Extracted text:

Will (Or Won’t) AI Transform Teaching And Learning?

The U.N. General Assembly (known as UNGA) kicked off on Monday with a hyper-focus on AI.

Foreign ministers including U.S. Secretary of State Antony Blinken met with Meta, Amazon, and other AI developers to talk about AI and the UN Sustainable Development Goals, including education, workforce, and well-being SDGs. Lunches, panels, and invite-only dinners are abuzz with AI themes. It is clear that AI will transform daily life and that schools need to prepare students for an AI-powered world, both ethically and practically. As Audrey Azoulay, UNESCO Director-General said in a press release where she shared guidance for teachers and schools, “Generative AI can be a tremendous opportunity for human development, but it can also cause harm and prejudice.”

Work task A: List every Sustainable Development Goal area that the article on AI in teaching and learning names.
Work task B: Write the next part of the article on AI in teaching and learning, picking up after its last sentence.

Supplied information:
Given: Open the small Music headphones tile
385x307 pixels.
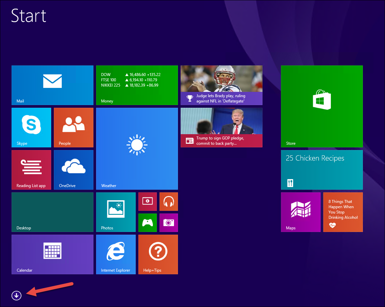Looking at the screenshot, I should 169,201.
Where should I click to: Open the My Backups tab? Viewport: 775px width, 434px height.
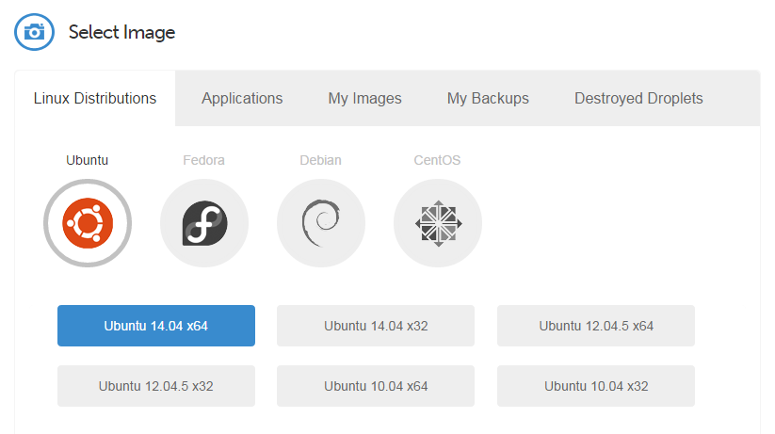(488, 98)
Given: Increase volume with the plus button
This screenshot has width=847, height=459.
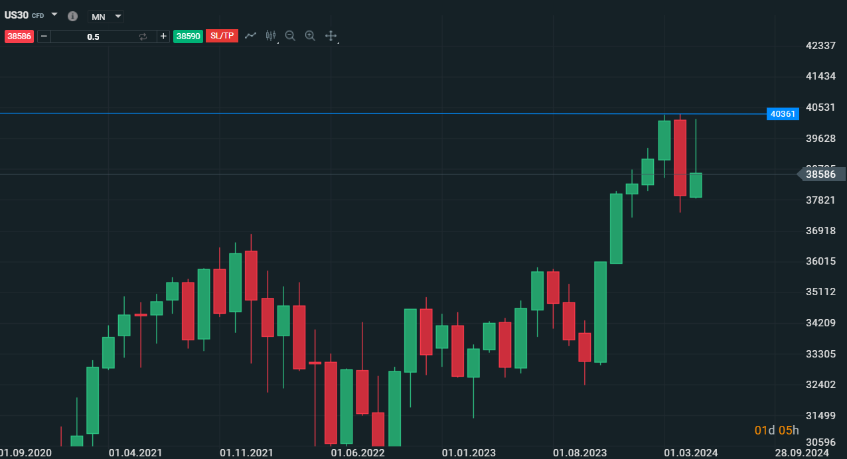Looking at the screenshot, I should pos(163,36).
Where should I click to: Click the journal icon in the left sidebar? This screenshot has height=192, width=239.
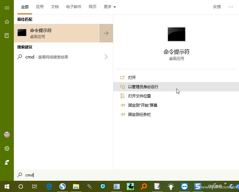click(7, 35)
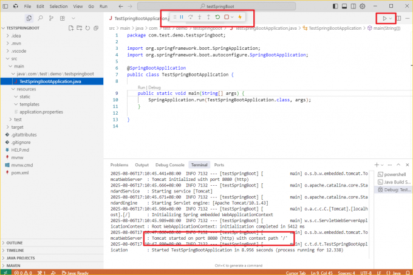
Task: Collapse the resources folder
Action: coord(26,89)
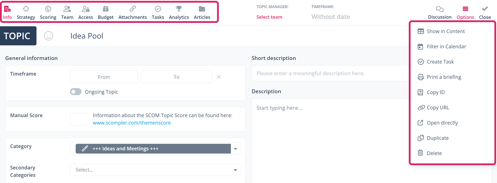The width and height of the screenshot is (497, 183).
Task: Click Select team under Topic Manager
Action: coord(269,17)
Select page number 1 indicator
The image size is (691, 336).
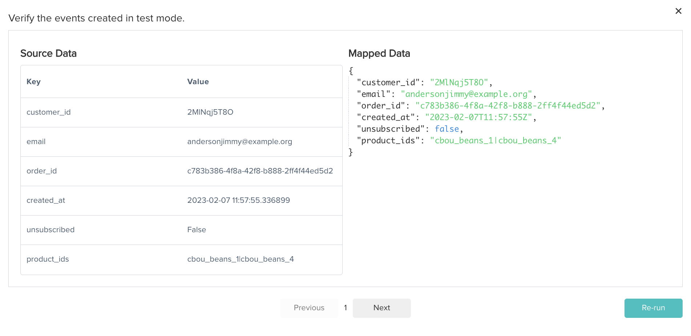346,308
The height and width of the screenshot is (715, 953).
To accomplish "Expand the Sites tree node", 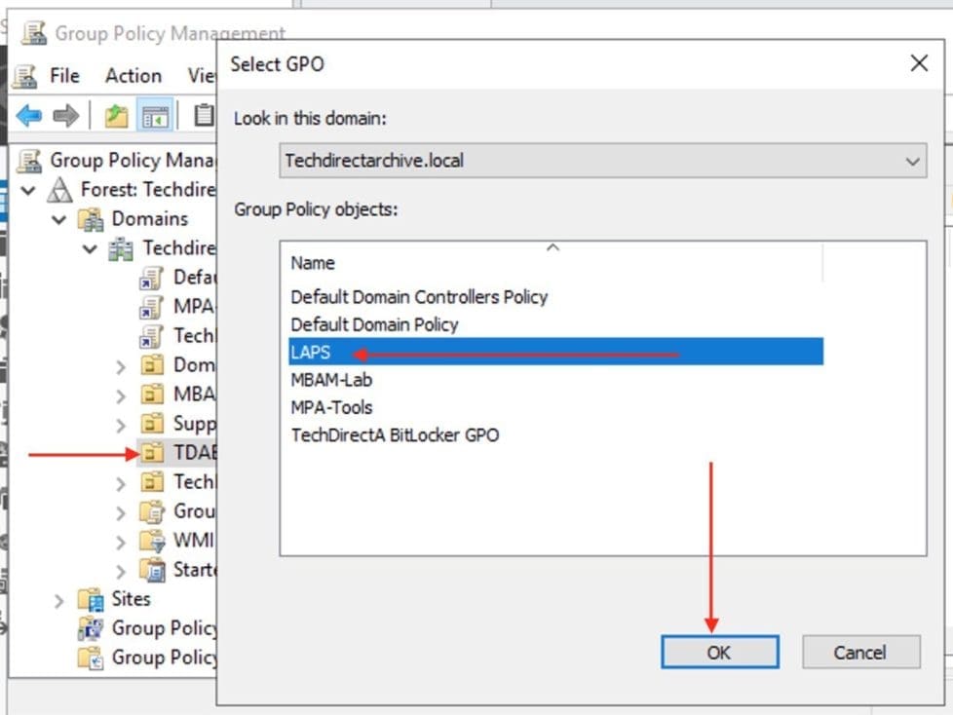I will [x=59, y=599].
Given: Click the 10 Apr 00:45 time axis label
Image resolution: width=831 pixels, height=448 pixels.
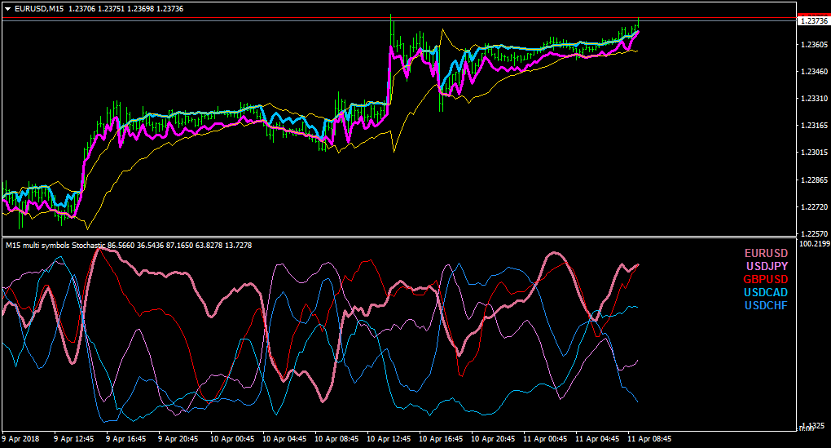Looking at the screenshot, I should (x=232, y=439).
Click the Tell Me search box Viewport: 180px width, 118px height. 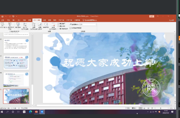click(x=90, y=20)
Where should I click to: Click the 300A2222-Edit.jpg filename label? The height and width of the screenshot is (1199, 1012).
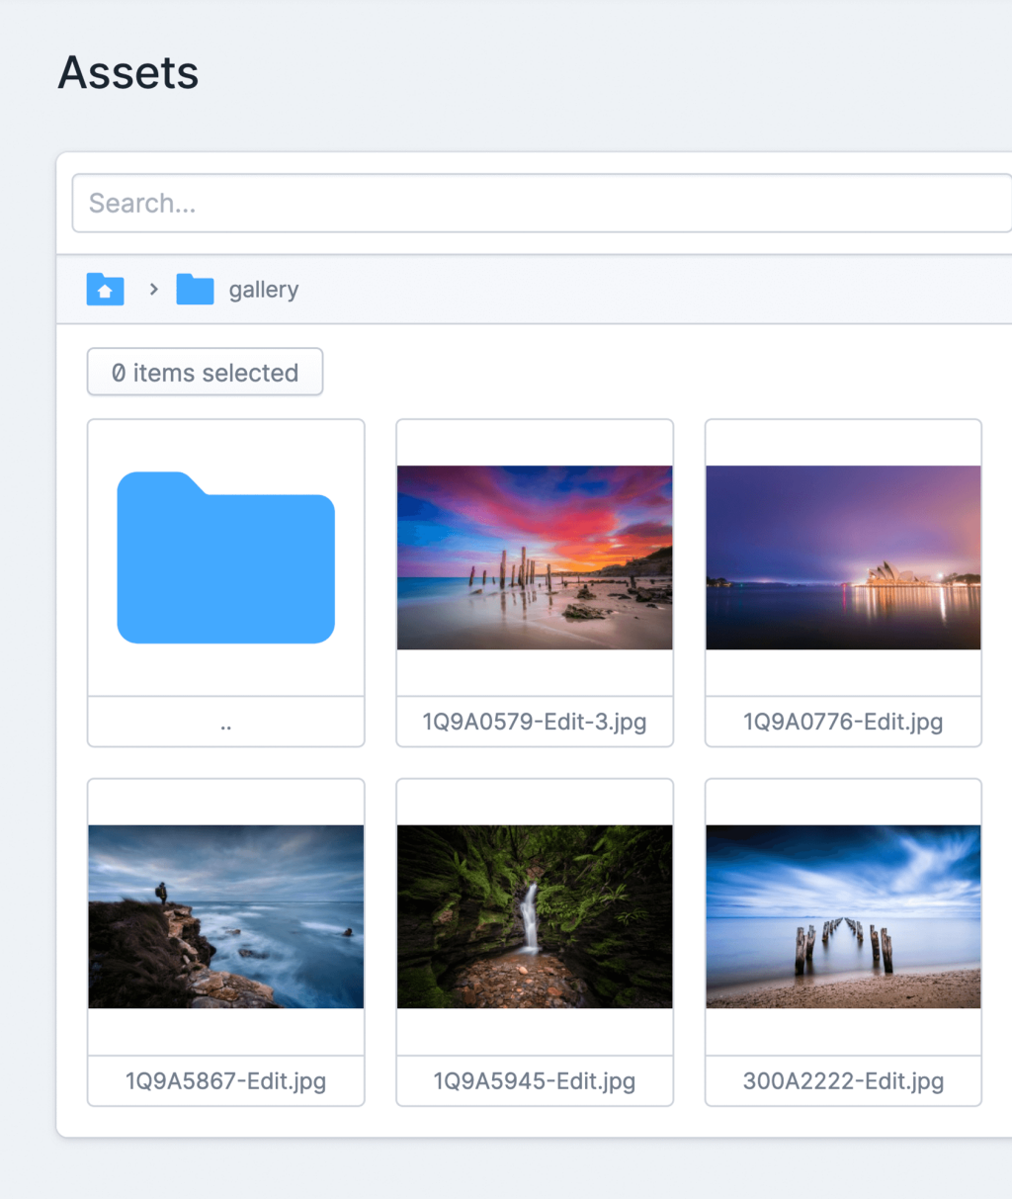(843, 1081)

Answer section A: education, workforce, well-being

Answer section B:
Clearly, students and teachers are using ChatGPT. But for this article, I’m trying to get a handle on whether ChatGPT and AI more generally will truly transform the learning experience for students and their teachers?If we can peep into the future, is teaching and learning meaningfully different within 2-3 years because of AI?

Educators, this is not AI’s first rodeo.

We can learn from IBM’s experiments with Watson, what began as a chess-winning tool, evolved into a Jeopardy-winning machine, and has since become a critical player in medicine. When IBM first adapted Watson from Jeopardy to market viability, medicine was an obvious area for growth. Watson wasn’t limited to a few journal articles or medical case studies, after all; it had access to all medical knowledge. But it turned out that patients didn’t want to be diagnosed by a computer, even an all-knowing one, and doctors didn’t want to give up being diagnosticians.

How can we apply this to the classroom?

IBM designed and marketed Watson as a clinical decision support system to aid doctors with diagnosing disease and suggesting treatments, augmenting, not replacing, the essential human touch of doctors. It has since taken off, with partnerships with Memorial Sloan Kettering, Cleveland Clinic, and more. What do we in education have to learn from IBM’s experience more than a decade ago?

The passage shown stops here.